#### Data section

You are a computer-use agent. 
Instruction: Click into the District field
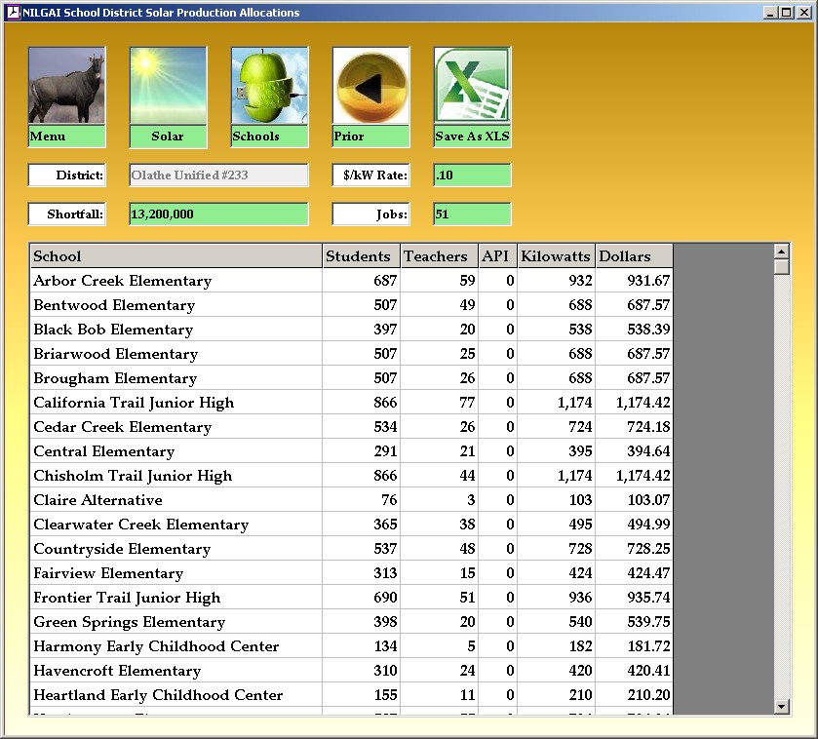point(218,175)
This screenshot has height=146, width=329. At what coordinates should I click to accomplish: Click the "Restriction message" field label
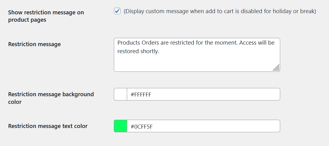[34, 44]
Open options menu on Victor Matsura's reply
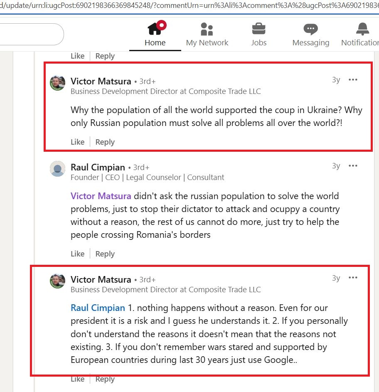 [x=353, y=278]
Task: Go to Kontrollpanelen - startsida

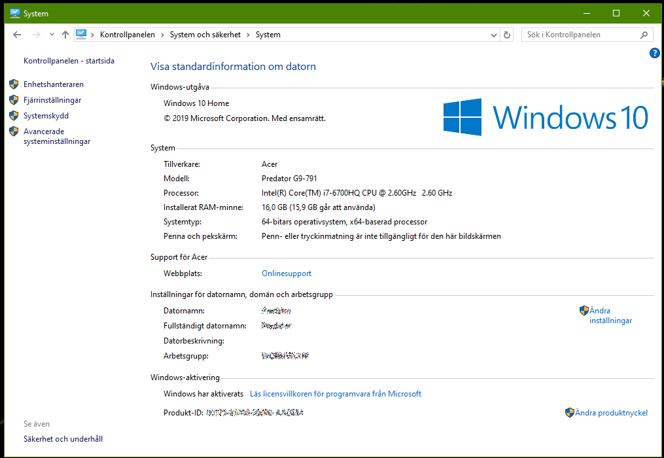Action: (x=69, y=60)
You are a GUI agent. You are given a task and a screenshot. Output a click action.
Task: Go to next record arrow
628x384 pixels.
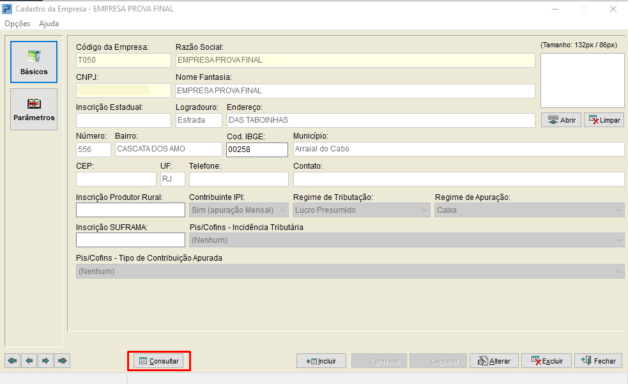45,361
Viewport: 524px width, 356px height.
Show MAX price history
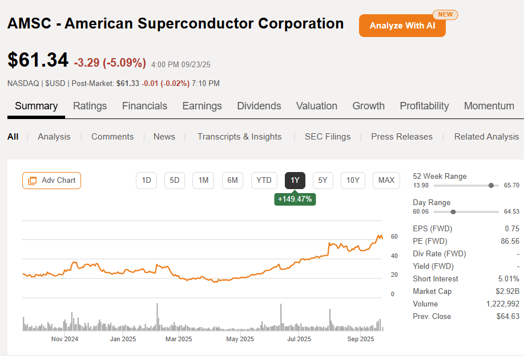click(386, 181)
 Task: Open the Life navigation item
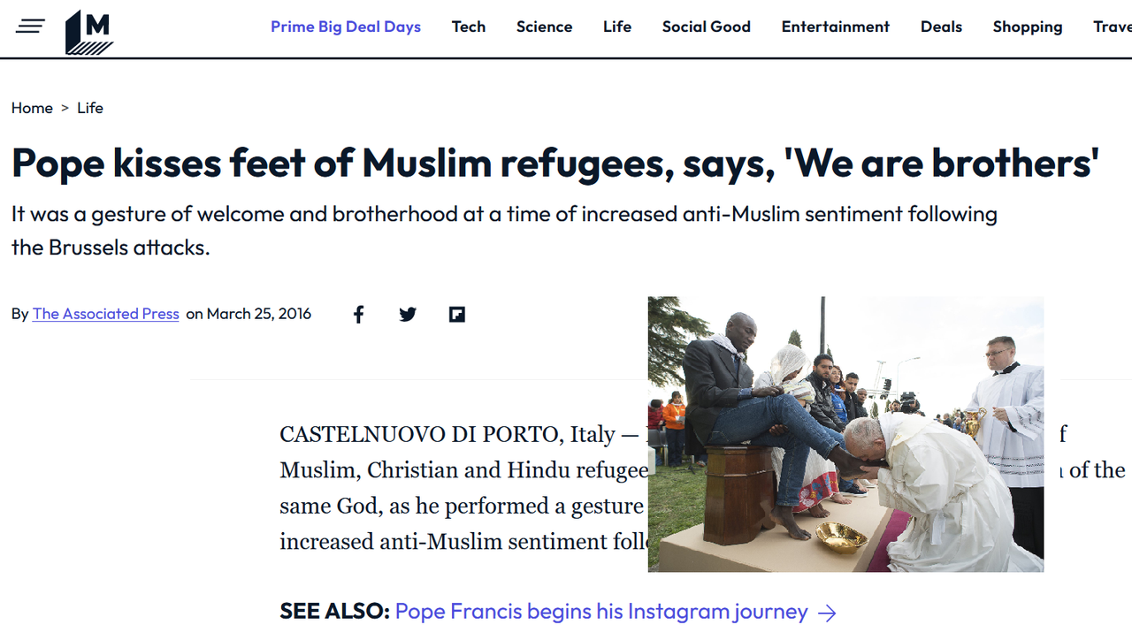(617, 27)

########
#### Data section

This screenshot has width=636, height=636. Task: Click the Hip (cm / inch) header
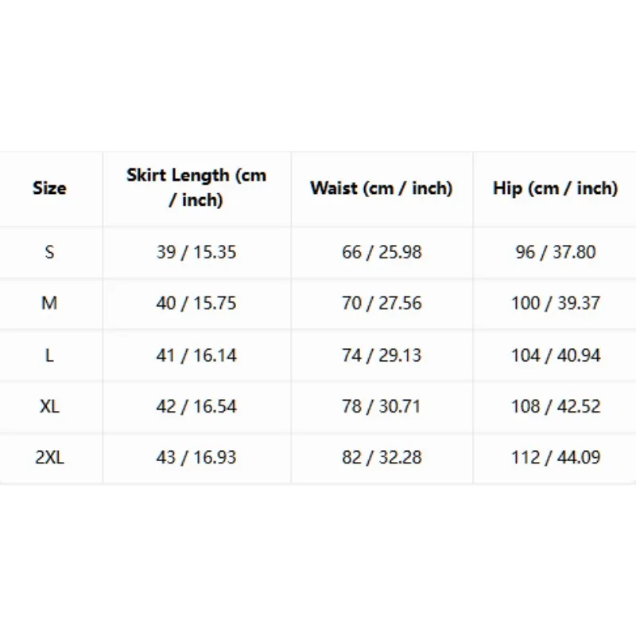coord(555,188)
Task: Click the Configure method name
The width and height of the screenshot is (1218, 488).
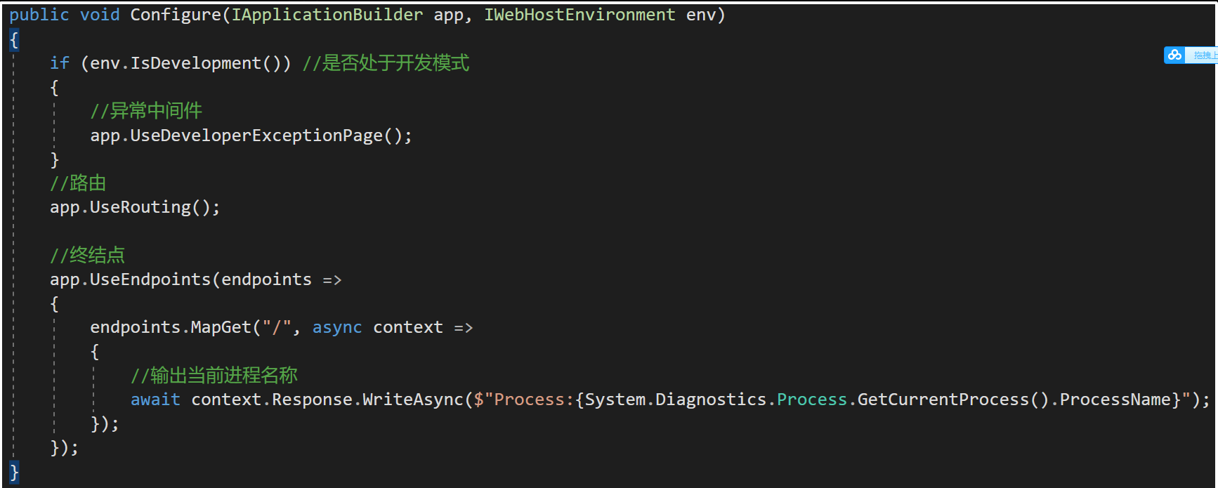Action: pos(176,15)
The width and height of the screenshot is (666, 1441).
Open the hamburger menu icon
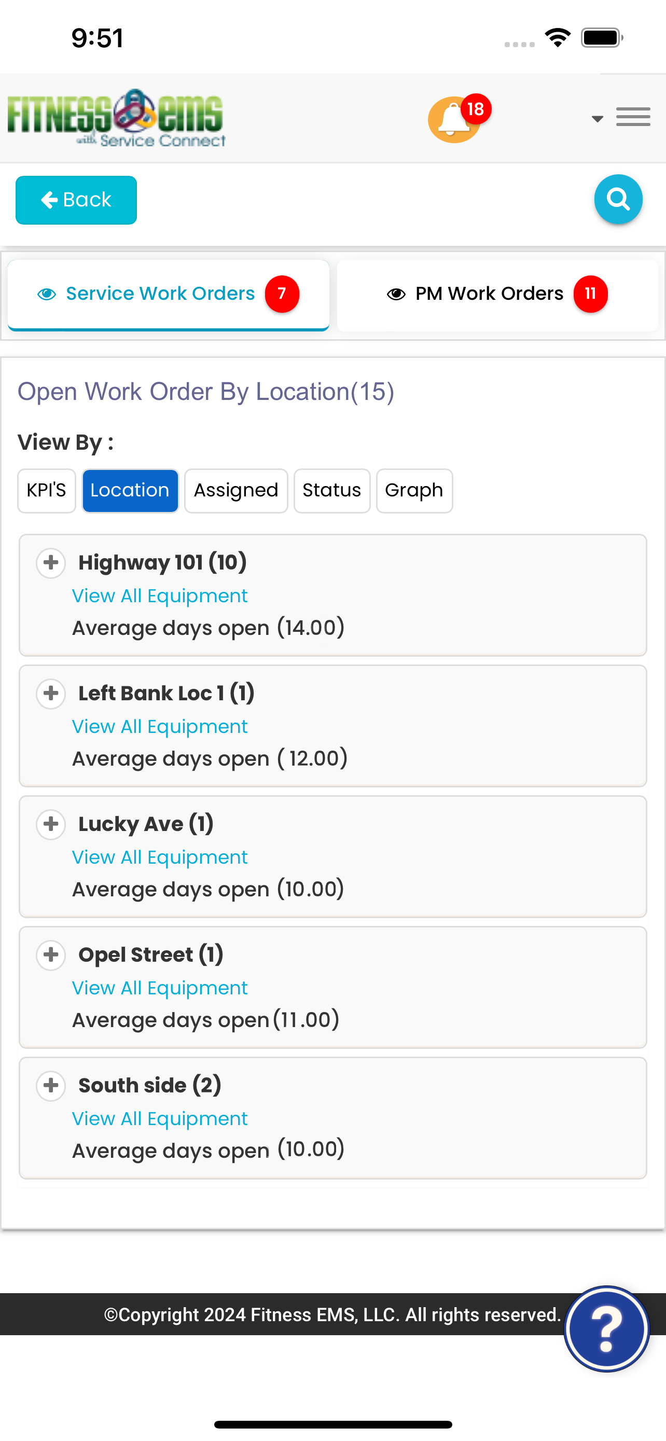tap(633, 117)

########

> _To do_:
Which lines of the data hold the string "agent"? Return each of them.

> _Answer to this task_:
You are a computer-use agent. 
You are a GUI agent. You are given a task and a screenshot. Output a click action.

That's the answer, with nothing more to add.